Cependant, une intervention législative est nécessaire pour que l’ILC entre effectivement en vigueur, et ce afin notamment d’amender un certain nombre de dispositions d’ordre public, sans lesquelles l’efficacité pratique de ce nouvel indice serait remise en cause :

 

1) Le calcul de l’ILC est assis sur trois indices (l’indice des prix à la consommation pour 50%, l’indice du chiffre d’affaires du commerce de détail pour 25% et l’ICC pour 25%). A défaut d’intervention législative, la validité de l’ILC pourrait alors être contestée sur le fondement de l’article L. 112-2 du code monétaire et financier, qui prohibe toute indexation contractuelle fondée sur le niveau général des prix.

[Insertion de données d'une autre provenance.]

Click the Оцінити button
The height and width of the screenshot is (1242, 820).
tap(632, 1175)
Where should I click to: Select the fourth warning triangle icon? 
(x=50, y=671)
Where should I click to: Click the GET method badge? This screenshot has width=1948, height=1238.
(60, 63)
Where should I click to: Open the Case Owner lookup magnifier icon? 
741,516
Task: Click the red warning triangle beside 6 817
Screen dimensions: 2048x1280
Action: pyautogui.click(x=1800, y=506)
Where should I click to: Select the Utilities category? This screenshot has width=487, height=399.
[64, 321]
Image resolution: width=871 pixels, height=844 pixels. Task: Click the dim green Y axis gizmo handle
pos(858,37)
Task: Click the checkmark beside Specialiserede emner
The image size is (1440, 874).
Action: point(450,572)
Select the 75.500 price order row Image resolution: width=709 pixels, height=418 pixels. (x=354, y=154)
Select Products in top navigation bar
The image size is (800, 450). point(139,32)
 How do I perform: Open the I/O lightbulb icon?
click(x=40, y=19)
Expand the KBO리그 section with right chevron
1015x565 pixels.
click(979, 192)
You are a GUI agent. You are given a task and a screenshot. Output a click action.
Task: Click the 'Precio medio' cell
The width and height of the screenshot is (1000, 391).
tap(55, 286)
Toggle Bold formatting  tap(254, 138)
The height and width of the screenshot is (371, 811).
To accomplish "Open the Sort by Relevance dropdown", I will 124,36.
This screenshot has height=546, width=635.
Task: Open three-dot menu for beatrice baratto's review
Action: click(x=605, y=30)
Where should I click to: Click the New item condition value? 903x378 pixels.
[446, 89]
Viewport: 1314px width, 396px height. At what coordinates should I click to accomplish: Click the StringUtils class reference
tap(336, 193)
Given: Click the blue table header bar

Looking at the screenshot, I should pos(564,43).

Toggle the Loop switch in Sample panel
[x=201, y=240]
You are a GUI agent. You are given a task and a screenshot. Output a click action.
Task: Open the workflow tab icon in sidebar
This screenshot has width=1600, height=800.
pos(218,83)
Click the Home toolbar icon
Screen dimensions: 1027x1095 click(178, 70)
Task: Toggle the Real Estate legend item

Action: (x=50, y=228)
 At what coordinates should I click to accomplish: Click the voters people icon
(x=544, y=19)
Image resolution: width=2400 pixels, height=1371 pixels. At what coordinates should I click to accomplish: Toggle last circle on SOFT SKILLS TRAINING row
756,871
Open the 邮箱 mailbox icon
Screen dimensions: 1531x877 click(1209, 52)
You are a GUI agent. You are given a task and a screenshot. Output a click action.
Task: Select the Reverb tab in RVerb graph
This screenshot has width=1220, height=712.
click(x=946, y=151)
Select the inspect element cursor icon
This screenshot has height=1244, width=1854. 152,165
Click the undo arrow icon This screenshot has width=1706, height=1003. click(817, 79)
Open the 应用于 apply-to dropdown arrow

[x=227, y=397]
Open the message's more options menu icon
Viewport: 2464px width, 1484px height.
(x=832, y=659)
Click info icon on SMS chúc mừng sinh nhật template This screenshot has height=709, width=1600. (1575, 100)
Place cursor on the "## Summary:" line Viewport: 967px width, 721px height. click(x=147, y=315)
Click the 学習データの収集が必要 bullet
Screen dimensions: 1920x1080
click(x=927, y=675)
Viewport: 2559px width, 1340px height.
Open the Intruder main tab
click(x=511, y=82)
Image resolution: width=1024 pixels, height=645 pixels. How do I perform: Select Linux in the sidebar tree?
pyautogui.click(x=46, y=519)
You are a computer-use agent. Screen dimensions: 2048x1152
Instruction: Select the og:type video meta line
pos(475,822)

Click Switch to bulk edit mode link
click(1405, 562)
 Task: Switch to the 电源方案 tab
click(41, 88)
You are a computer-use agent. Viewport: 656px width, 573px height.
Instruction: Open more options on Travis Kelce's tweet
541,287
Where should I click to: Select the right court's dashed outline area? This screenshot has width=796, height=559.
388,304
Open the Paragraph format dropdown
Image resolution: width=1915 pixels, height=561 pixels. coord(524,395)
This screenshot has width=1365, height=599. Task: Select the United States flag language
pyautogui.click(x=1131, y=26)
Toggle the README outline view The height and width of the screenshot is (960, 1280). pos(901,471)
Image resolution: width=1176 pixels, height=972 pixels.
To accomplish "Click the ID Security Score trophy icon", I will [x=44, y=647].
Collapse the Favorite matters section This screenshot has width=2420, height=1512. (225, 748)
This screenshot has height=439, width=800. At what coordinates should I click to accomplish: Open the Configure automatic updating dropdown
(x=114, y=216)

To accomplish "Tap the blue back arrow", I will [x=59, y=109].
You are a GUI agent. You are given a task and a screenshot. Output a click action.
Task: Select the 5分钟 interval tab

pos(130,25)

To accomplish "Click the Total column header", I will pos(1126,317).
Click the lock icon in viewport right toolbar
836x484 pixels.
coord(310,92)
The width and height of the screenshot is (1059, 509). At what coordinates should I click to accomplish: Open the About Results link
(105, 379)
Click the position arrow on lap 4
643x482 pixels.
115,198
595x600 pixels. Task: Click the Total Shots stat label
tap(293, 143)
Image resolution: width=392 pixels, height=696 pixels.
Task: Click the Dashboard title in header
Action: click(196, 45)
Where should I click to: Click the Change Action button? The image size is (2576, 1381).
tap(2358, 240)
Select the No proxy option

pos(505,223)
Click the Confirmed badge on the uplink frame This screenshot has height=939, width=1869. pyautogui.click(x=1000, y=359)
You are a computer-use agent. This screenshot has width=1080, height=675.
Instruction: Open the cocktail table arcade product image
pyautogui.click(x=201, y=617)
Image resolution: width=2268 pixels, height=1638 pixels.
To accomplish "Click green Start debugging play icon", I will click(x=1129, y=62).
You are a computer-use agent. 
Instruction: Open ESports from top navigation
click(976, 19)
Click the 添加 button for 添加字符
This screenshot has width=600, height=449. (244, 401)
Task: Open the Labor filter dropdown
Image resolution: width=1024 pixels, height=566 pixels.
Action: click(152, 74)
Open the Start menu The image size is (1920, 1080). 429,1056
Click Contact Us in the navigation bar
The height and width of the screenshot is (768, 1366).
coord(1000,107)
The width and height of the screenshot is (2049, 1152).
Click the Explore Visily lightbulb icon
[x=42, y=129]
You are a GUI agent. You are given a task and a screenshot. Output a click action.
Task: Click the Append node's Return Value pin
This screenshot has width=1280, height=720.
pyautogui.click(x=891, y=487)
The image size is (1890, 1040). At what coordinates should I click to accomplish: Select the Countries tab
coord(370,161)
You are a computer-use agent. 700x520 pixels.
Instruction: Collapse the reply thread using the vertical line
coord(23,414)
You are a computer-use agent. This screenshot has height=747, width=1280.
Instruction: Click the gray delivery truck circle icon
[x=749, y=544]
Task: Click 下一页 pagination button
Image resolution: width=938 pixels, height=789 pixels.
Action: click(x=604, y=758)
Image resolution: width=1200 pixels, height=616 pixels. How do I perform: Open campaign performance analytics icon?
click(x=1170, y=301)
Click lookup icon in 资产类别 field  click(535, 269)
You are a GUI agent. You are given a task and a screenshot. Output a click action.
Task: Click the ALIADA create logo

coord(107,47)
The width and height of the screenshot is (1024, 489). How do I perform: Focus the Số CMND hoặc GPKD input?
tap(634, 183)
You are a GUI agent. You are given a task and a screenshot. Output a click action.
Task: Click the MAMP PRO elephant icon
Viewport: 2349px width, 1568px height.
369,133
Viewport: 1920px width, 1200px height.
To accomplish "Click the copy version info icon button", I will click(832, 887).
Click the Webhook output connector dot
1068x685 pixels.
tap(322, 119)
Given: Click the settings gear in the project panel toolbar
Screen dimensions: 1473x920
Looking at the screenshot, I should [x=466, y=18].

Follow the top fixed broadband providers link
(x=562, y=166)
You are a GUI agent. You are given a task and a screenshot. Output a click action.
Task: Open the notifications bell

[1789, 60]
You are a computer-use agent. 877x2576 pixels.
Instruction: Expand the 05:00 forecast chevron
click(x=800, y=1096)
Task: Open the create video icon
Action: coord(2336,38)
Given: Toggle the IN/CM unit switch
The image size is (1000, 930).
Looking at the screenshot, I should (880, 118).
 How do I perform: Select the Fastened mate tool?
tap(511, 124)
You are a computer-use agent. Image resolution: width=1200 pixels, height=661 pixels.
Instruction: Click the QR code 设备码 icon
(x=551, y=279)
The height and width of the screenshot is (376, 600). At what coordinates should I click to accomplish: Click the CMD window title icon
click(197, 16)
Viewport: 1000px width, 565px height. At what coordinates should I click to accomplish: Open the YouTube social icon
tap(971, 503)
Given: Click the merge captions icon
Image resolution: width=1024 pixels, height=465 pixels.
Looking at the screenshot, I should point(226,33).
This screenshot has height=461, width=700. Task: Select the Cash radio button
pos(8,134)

L’ILC, en partie composé de l’indice des prix à la consommation, contrevient donc manifestement à cette interdiction.

 

2) Par ailleurs, l’intérêt pratique de l’ILC serait limitée sans une modification de l’article L. 145-38 du code de commerce, qui autorise chacune des parties au bail à demander le réajustement du loyer sur la base de la variation de l’ICC dès lors que plus de trois ans se sont écoulés depuis la dernière fixation amiable ou judiciaire du loyer. Il s’agit de la révision triennale légale, qui est d’ordre public. A défaut d’intervention législative, ce texte demeurerait applicable même dans l’hypothèse d’un bail prévoyant une indexation annuelle sur la base de la variation de l’ILC, permettant ainsi au bailleur de réviser le loyer en fonction de la variation de l’ICC au terme d’une échéance triennale, ce qui priverait en pratique l’ILC d’effet.

 

3) L’application pratique de l’ILC nécessiterait également de déroger à l’article L. 145-34 du code de commerce, selon lequel la détermination du loyer renouvelé s’effectue, sauf cas de déplafonnement, par référence à la variation de l’ICC intervenue depuis la fixation du loyer initial. Sauf intervention législative, l’efficacité pratique de l’application de l’ILC serait donc privée d’effet au moment du renouvellement du bail, le nouveau loyer étant alors calculée sur la base de la variation de l’ICC, et non sur celle de la variation de l’ILC.

 

Le Comité paritaire de suivi du protocole (chargé de la mise en application de l’ILC) travaille sur un texte législatif consacrant l’ILC. Un texte aurait d’ores et déjà été déposé en conseil des ministres et pourrait être présenté au Parlement en mai, dans le cadre des projets de loi sur la modernisation de l’économie.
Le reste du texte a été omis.